A exibição tem curadoria do professor associado da UFC Wellington de Oliveira Júnior e de Eliezer Nogueira do Nascimento Júnior, doutor em Design pela Escola Superior de Design Industrial da Universidade Estadual do Rio de Janeiro (Esdi/Uerj). O título da mostra, "Sempre Fomos Modernos", apresenta outra visão ao livro "Jamais Fomos Modernos", do antropólogo francês Bruno Latour.
"O que ele põe em questão é se o tempo atual é resultado de um fracasso do projeto moderno, e o que estamos dizendo é o contrário, meio que brincando com isso. Na verdade, sempre fomos modernos, não havia outra saída para o projeto moderno senão o que vivemos hoje. Todo o cenário de catástrofe, devastação e exclusão é resultado de um projeto que desde sempre apontava para isso. Então, o título da mostra é também um convite para pensarmos um pouco o tempo presente, as nossas ações e como lidamos com as ruínas da modernidade", explica Wellington.

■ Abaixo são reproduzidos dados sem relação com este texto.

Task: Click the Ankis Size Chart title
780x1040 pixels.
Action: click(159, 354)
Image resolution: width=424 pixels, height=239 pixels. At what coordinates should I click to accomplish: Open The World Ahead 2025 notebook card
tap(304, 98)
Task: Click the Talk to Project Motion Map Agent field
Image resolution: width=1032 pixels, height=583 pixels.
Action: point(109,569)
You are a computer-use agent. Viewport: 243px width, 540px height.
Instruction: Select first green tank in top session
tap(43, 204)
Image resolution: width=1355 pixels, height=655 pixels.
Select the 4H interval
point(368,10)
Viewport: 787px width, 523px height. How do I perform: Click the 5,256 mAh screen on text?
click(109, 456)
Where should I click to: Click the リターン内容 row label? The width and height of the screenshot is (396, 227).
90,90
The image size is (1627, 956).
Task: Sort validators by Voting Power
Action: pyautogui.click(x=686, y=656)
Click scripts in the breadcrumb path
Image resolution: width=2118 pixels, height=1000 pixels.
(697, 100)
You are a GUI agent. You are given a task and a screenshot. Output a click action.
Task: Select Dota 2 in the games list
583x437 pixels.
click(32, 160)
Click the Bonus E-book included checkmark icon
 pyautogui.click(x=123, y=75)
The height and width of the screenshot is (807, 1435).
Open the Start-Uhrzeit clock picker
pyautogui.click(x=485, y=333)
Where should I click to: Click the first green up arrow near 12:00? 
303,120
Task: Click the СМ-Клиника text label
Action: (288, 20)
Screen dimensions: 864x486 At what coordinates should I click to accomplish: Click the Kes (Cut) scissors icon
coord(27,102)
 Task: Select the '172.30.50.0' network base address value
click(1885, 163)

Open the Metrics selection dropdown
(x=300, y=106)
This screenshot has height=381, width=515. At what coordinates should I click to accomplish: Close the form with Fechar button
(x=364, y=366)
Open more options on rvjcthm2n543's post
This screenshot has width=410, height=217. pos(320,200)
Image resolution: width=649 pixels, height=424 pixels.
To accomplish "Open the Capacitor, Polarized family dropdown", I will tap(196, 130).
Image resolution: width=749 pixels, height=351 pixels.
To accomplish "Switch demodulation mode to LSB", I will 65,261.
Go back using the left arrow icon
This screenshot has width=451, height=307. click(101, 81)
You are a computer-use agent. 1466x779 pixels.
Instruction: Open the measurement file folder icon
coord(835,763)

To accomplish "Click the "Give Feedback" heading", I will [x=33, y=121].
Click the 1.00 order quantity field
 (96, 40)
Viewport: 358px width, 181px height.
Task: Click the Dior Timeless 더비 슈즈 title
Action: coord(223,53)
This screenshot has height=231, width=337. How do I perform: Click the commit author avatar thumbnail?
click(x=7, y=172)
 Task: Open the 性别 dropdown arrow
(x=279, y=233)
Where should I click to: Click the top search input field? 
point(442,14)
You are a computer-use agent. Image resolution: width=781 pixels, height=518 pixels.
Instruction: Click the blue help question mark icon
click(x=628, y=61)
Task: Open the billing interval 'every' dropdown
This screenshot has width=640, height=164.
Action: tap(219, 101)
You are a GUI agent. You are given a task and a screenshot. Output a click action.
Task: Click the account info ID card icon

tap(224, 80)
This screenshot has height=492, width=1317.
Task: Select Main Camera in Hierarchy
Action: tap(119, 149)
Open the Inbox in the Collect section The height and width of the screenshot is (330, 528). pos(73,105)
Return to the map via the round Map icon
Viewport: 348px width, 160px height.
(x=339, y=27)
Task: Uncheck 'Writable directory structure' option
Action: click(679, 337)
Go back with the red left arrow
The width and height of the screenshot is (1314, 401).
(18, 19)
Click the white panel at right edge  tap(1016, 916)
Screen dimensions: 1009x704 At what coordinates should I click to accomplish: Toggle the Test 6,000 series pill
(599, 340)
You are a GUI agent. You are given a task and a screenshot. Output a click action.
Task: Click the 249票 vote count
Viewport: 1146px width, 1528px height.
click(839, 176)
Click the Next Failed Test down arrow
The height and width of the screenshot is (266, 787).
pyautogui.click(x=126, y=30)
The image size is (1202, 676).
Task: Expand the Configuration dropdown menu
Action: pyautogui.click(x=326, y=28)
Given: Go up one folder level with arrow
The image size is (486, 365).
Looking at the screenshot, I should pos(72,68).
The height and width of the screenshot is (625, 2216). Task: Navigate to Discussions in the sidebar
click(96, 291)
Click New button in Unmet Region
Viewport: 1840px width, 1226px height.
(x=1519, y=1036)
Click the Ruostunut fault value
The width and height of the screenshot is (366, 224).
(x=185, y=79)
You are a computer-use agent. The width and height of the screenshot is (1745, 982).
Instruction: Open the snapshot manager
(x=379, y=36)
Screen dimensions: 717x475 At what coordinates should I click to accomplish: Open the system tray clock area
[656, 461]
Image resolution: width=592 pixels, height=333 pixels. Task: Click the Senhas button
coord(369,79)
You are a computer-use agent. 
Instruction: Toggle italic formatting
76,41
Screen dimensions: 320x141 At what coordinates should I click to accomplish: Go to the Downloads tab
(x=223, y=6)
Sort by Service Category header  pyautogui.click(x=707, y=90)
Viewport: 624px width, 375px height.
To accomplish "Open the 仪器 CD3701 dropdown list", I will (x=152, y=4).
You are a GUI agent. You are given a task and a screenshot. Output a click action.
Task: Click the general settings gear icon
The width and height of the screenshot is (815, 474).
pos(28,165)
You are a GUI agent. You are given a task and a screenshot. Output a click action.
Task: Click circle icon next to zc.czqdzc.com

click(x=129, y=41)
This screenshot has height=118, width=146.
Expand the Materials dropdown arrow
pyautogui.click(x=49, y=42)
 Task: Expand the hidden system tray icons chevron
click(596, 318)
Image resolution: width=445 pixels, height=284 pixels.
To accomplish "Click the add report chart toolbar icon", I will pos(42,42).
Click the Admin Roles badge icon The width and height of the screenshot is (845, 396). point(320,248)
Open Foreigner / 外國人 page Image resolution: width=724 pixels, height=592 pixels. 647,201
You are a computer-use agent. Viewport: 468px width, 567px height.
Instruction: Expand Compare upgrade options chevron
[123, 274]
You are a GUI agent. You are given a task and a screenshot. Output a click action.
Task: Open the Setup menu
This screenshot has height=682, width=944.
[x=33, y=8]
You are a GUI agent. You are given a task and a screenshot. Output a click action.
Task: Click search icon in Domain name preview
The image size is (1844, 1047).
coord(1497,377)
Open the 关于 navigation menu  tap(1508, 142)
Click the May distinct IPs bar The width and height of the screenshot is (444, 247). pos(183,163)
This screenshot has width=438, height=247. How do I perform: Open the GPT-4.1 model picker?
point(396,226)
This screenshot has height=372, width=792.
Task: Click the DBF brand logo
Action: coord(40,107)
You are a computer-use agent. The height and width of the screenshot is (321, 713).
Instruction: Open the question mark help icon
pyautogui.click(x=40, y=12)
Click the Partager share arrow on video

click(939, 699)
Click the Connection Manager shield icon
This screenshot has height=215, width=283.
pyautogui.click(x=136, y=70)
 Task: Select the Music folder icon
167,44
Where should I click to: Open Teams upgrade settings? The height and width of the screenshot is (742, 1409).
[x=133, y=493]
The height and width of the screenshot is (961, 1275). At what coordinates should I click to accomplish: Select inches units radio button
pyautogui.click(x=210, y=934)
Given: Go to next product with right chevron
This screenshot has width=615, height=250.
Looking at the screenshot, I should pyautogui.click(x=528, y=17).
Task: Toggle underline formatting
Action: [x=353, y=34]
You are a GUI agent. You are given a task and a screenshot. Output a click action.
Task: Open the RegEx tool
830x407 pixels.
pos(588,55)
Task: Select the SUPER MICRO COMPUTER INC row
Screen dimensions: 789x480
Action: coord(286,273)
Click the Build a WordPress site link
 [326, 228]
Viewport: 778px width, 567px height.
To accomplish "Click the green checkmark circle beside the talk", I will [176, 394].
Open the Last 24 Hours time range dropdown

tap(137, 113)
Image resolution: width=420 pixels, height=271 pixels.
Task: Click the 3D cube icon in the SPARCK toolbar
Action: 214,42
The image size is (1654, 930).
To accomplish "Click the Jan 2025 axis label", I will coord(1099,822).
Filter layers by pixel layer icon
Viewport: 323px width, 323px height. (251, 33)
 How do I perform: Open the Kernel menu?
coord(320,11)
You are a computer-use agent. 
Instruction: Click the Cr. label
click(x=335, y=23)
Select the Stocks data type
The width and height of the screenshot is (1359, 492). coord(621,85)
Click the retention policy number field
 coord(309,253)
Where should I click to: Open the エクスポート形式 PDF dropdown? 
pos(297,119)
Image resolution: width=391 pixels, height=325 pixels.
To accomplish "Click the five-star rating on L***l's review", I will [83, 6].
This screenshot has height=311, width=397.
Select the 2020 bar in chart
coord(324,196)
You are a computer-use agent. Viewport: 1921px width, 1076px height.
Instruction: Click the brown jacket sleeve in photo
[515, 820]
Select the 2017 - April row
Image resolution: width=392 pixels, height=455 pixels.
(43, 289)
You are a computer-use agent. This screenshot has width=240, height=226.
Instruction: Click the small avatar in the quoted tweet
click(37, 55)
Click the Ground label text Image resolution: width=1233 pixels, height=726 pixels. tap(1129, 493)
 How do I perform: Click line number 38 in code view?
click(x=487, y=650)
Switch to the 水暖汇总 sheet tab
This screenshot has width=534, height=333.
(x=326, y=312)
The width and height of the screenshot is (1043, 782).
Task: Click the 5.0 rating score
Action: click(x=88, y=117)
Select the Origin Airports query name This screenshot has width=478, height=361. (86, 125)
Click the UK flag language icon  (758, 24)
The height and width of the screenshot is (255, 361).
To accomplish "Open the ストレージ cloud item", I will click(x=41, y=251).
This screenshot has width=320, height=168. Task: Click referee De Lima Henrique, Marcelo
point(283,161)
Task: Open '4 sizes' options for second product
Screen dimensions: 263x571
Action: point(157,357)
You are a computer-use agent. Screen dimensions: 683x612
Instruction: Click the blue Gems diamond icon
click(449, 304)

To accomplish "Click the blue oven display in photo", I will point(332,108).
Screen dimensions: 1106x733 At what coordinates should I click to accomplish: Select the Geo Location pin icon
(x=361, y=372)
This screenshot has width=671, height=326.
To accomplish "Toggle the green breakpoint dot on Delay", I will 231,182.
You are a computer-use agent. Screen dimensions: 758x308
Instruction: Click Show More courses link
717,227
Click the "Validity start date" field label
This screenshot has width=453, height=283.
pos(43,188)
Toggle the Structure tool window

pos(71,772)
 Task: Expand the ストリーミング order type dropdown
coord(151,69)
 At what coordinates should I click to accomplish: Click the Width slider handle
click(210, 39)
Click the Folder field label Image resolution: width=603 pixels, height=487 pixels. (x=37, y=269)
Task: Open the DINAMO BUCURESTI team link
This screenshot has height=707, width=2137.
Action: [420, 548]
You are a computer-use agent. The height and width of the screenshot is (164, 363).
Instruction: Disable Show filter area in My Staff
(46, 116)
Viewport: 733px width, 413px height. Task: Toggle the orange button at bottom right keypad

Desenvolvida desde setembro de 2021, quando houve o convite do Mauc para Wellington ser um dos responsáveis pela curadoria, a mostra inicialmente seria realizada para discutir "o legado" e refletir sobre as "heranças" da Semana de Arte Moderna de 1922. O problema, porém, é que o curador percebeu que o Mauc não tinha em seu acervo obras de artistas que participaram do movimento.
Ora, hoje sabemos que isso não foi um impeditivo para a exposição continuar fazendo referência, de alguma forma, à SAM. Qual foi, então, a saída encontrada? Wellington explica: "Resolvemos partir para uma discussão sobre a modernidade em si, sobre o que é ela, o que foi o projeto moderno, qual o resultado disso e como vamos lidar com isso daqui para frente".
Com isso, houve o processo de seleção das obras e o recorte final foi utilizar apenas trabalhos que já faziam parte do acervo do Mauc. Agregando os marcos dos centenários de nascimento de Aldemir Martins e Antonio Bandeira, dos 60 anos do museu, dos 100 anos da SAM e de outras efemérides relevantes (como os 130 anos da Padaria Espiritual e do centenário do pintor baiano Rubem Valentim), foram alcançadas quase 400 artes para a "Sempre Fomos Modernos".
Para definir quais obras entrariam nesse projeto, foram pensadas "grandes palavras chaves do espírito moderno" para serem nortes da seleção. Feita a partir de pesquisas em acervos e documentos, a escolha foi marcada por nuvem de palavras sobre o que seria o moderno. Assim, termos como "antropofagia", "liberdade", "máquina", "utopia" e "vida" guiaram a construção da exposição.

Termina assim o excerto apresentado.